■ **Activities**:
1. Translate this sentence from the soup blog post below into Spanish: "Coconut milk is what I had on hand, but any alternative milk will do."
2. Please copy the part of the soup blog post below that falls between "This one comes" and "(separated--see notes below)", inclusive.
3. Write a continuation of the soup blog post below, starting right after its final sentence.

■ **Extract**:

================

This one comes from The Compassionate Cook or "Please Don't Eat the Animals" --A Vegan Cookbook by PETA, but I did change things up quite a bit--noted in red below.

The Compassionate Cook says, "For those days when the mercury creeps up into the 90s and you're looking for a lighter meal."

Summery Cucumber and Dill Soup
Adapted from Summery Cuke Soup, "The Compassionate Cook" by PETA
(Serves 4-6)

2 tsp vegetable oil (used coconut oil)
5 cucumbers, peeled, seeded, chopped (used 3 locally-grown English cucumbers)
3 cloves garlic (used 2 cloves)
2 medium onions, chopped (used one onion)
2 1/2 cups vegetable broth (used 1 cup veg broth, 1 cup water)
1/4 cup fresh dill (separated--see notes below)
sea salt and black pepper to taste
1 cup soy milk (used coconut milk)

In a large saucepan, heat oil over medium heat and saute the cucumbers, garlic and onions until onions are transparent, about 6 minutes. Add the broth and simmer until the cucumber is soft, about 15 to 20 minutes.

Remove the soup from the heat (scoop out cucumbers, onion and garlic and discard liquid), and transfer to a blender or food processor (add 1/2 of the dill) and blend until smooth. While the mixture is still warm, stir in the (remaining) dill and season with salt and pepper to taste. Chill. Stir in the soy (coconut) milk just before serving.

Notes/Results: I really liked the way this soup turned out--it's different and very refreshing and I am a big cucumber and dill fan. As noted above, I did reduce the garlic and onion so as not to overpower the cucumber. I also added part of the dill to the blender before blending to maximize the flavor. Coconut milk is what I had on hand, but any alternative milk will do. I would make this again.

Let's take a look into the Souper Sundays kitchen this week:

Carol of There's Always Thyme to Cook... brought a creamy Gazpacho and says, "It turns out the family is not so keen on cold soup. My husband thought it tasted like a creamy salad dressing. The kids and their friends gave it an "okay" but I really loved it. Loved. And it's easy enough to make some just for myself. The flavor was so good. I think my family just assumes that soup should be hot. I'm always in a rush when I serve so you'd think they'd be used to cold soup. Or maybe the fact that this was intentionally cold soup. They'd have been happier with the usual lukewarm. ah well, more for me.

Help me welcome Becky from Veghotpot, a Brit making her first appearance at Souper Sundays this week with a Tomato Soup with Basil Gnocchi Dumplings. She says, "In this case I decided to combine a classic basil and tomato flavour, but with a twist – the basil is in the gnocchi!I adapted the original gnocchi recipe I made from Gino D’Acampo’s cookbook because it has been perfect everytime I’ve made it, but I have changed a few things in his method just to fit better with how I like to do things. The tomato soup is my own recipe and I actually much prefer it to my previous tomato soup offering."

Johanna of Green Gourmet Giraffe Blog stopped back by with a Celery and Blue Cheese Soup. She says, "Today I have a celery and blue cheese soup to share with you.  It was good.  Very good.  But I don't have much to say about it, other than try it.  The blue cheese didn't overwhelm.  The amounts of celery and potato seemed flexible according to recipes I found on the web.  Even E was pleasantly surprised.  I ate mine with salad and E ate his with toast. "

================

■ **Dataset excerpt**:

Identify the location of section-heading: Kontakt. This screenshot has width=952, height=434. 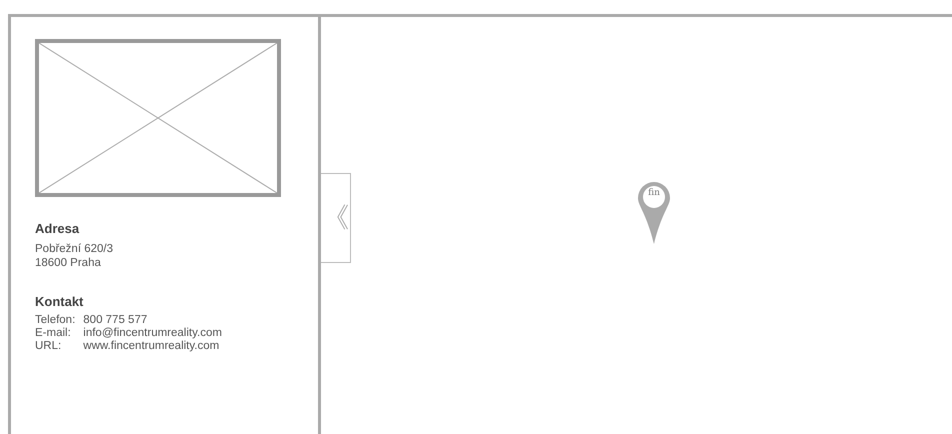
(60, 301).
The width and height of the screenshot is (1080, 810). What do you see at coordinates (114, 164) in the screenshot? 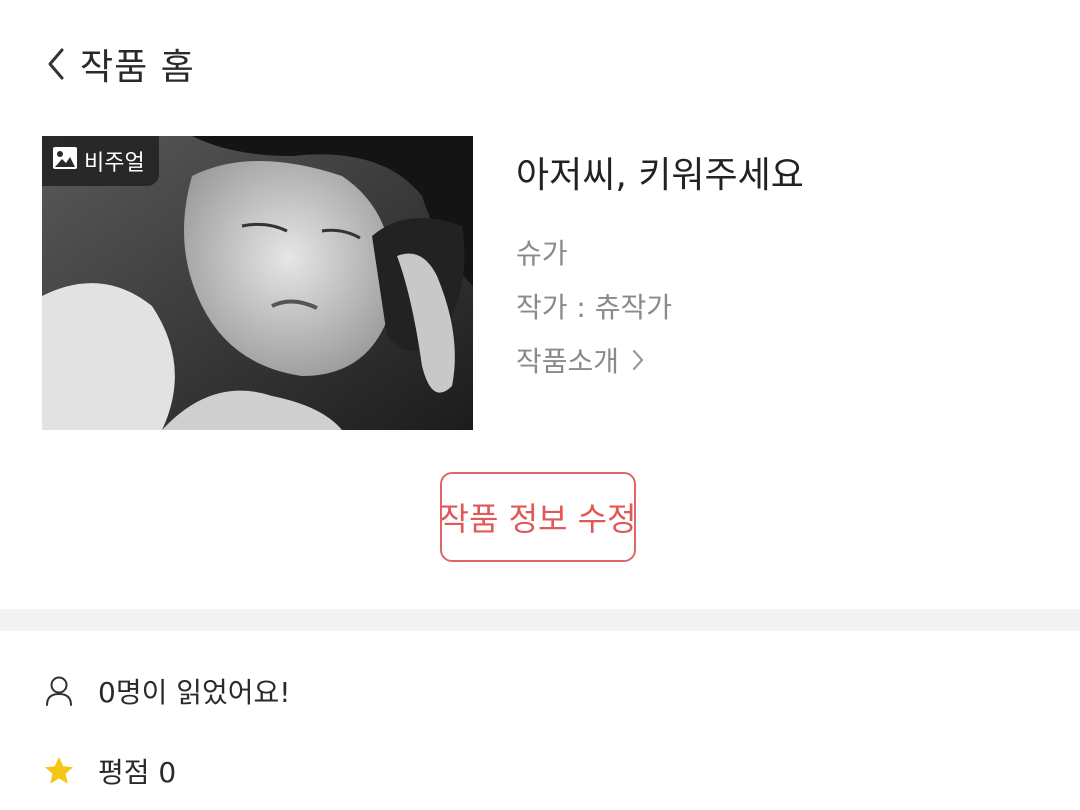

================

■ **Answers by item**:
1. La leche de coco es lo que tenía a mano, pero cualquier leche alternativa sirve.

2.
This one comes from The Compassionate Cook or "Please Don't Eat the Animals" --A Vegan Cookbook by PETA, but I did change things up quite a bit--noted in red below.

The Compassionate Cook says, "For those days when the mercury creeps up into the 90s and you're looking for a lighter meal."

Summery Cucumber and Dill Soup
Adapted from Summery Cuke Soup, "The Compassionate Cook" by PETA
(Serves 4-6)

2 tsp vegetable oil (used coconut oil)
5 cucumbers, peeled, seeded, chopped (used 3 locally-grown English cucumbers)
3 cloves garlic (used 2 cloves)
2 medium onions, chopped (used one onion)
2 1/2 cups vegetable broth (used 1 cup veg broth, 1 cup water)
1/4 cup fresh dill (separated--see notes below)

3.
Simona of briciole has a Bean, Chicken and Egg Pasta Soup (Minestra di Fagioli, Pollo e Pasta All'uovo) to share and says, "There is no wrong that a good homemade chicken soup can't right. And even without a wrong to make right, a steaming bowl of chicken soup brings a smile to the steamed face.This soup has three elements--chicken stock/broth, the making of which gives you also some boiled chicken, beans and pasta all'uovo (egg pasta) cut into short tagliatelle. And the three elements can be made at different times and then brought together. Once they are available, putting together the soup requires a short amount of time."

Tigerfish of Teczcape-An Escape to Food made Parboiled Rice Salad this week and says, "Another misconception I have cleared up recently - is that parboiled rice is not nutritious. In fact, if you really prefer white rice to brown rice, parboiled rice might be another choice as the way of processing parboiled rice (where the hulled rice is hydrated and steamed) - gets the nutrients from the bran to the grain, making parboiled white rice 80% nutritionally similar to brown rice."

Janet of The Taste Space tried this Lemon Mediterranean Lentil Salad and says, "The glory of this salad comes from the simmering finale of the herbs and tomatoes with the cooked lentils. The olives, capers and lemon zest add a delicious mix of flavours that permeate the lentils in a great way. Except, because I had omitted the lemon juice and toasting, they kept cooking. They became mushy. Still uber delicious, but not as firm as I prefer for my lentil salads. Not as photogenic as I would like, but this recipe was too delicious not to share pronto."

Pam of Sidewalk Shoes says, "Specialty cooking magazines lure me in every time.  My recent acquisition was Fine Cooking Grilling 2012 I flipped through the appetizer section (unfortunately, I rarely get my act together enough to prepare appetizers AND a meal), and ended up at salads.  I found the Grilled Chicken and Arugula Caesar Salad with Grilled Croutons. This was so good and easy!  It was perfect for a lazy Sunday afternoon, and even easy enough for a weeknight dinner.   

Finally, Debbie of Easy Natural Food made this wholesome grain salad and says, " only experience with millet has been fermenting and cooking it as a breakfast cereal. But I hopped online and did a quick search, and almost immediately came across this recipe for Warm Millet and Broccoli Salad by Eden Kitchen which sounds delicious. It was the pesto that sold me…..and the pesto did not disappoint…I’m still licking my lips."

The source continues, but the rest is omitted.